[Instructions for the task] Convert the stretch from the line containing "Identify the location" through the line containing "What are the" into a JSON list of strings, one string per line, leaving out blank lines.

[Information given]
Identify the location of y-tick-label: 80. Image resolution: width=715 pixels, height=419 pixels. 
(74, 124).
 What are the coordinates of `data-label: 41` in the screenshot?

* * *

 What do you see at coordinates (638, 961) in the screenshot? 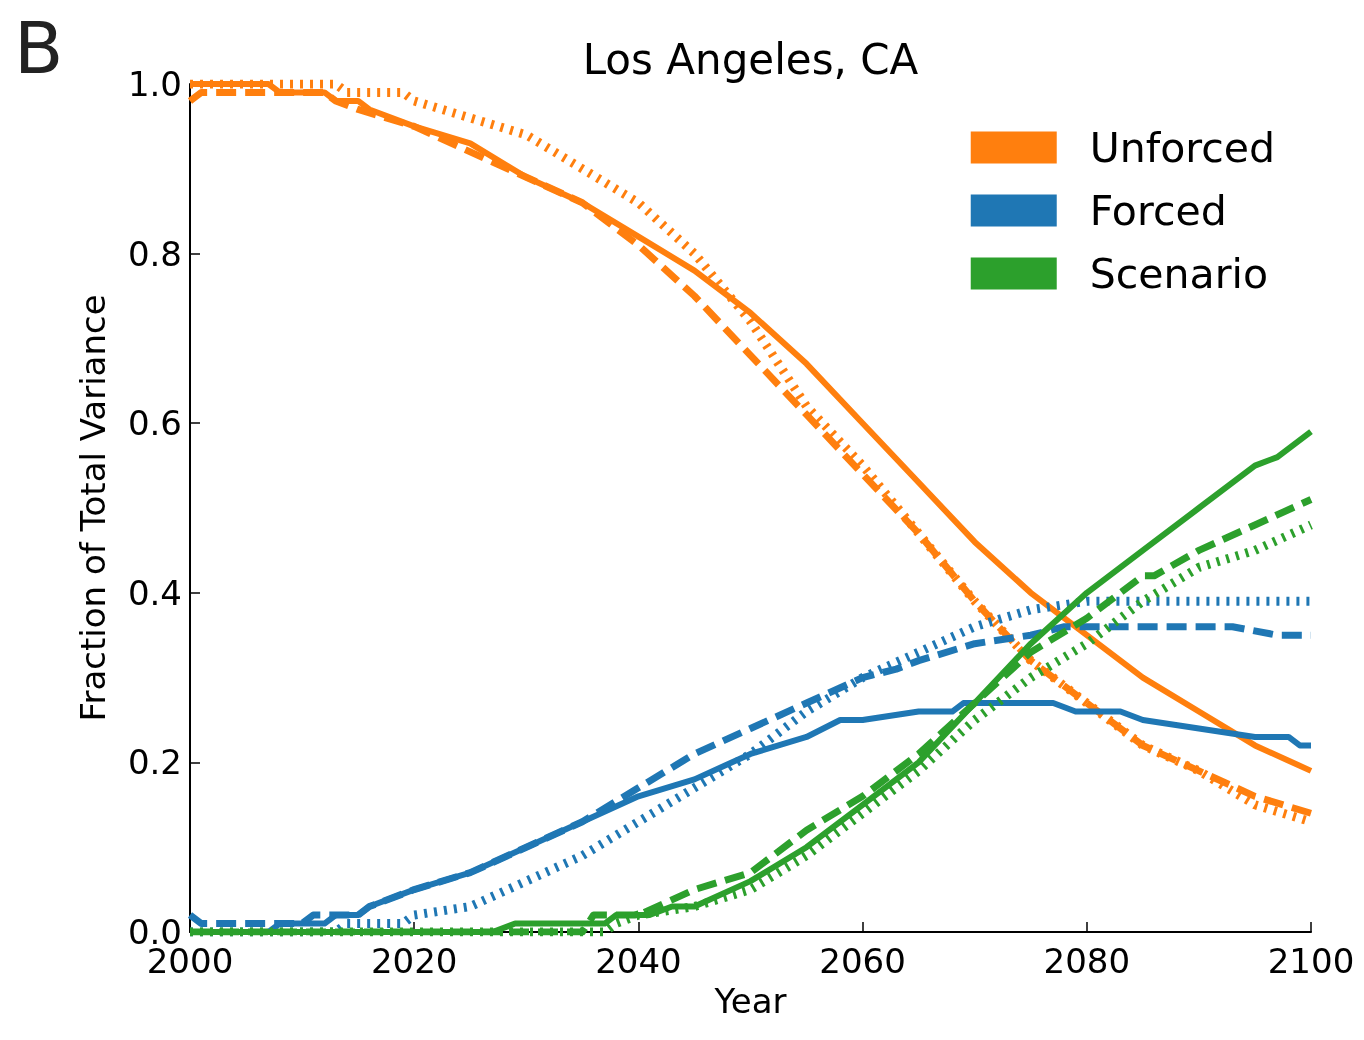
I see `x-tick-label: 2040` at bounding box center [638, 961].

[Result below]
[
  "Identify the location of y-tick-label: 80. Image resolution: width=715 pixels, height=419 pixels. ",
  "(74, 124).",
  " What are the coordinates of `data-label: 41` in the screenshot?"
]